» **Instructions to follow**:
Below are several entries. Transcribe exactly those lines that fall from the one with "Where should I click to: Open" through the one with "You are a computer-use agent. The", end lines included.

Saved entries
------------------------

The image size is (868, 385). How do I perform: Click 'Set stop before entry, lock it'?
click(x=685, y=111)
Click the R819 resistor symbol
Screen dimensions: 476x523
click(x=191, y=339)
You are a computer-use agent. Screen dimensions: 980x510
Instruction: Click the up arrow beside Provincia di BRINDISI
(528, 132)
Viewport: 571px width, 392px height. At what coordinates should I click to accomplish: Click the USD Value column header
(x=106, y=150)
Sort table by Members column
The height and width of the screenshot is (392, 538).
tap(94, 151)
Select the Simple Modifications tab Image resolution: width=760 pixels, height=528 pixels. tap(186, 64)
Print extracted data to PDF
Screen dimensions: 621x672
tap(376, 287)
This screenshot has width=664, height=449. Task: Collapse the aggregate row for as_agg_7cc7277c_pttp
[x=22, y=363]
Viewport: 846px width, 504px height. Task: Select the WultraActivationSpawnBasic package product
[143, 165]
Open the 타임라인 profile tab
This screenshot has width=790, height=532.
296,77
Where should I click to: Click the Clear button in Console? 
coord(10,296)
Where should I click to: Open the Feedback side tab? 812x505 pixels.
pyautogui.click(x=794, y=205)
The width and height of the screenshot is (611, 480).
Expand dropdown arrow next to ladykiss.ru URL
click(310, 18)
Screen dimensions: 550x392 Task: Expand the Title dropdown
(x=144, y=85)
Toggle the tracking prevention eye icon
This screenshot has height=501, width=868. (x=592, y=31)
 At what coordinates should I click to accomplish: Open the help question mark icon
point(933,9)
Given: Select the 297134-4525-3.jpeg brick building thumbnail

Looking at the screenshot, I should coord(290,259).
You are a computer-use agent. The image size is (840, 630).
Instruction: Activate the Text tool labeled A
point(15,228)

------------------------

» **Task output**:
Where should I click to: Open the Feedback side tab? 812x505 pixels.
pyautogui.click(x=794, y=205)
The width and height of the screenshot is (611, 480).
Expand dropdown arrow next to ladykiss.ru URL
click(310, 18)
Screen dimensions: 550x392 Task: Expand the Title dropdown
(x=144, y=85)
Toggle the tracking prevention eye icon
This screenshot has height=501, width=868. (x=592, y=31)
 At what coordinates should I click to accomplish: Open the help question mark icon
point(933,9)
Given: Select the 297134-4525-3.jpeg brick building thumbnail

Looking at the screenshot, I should coord(290,259).
You are a computer-use agent. The image size is (840, 630).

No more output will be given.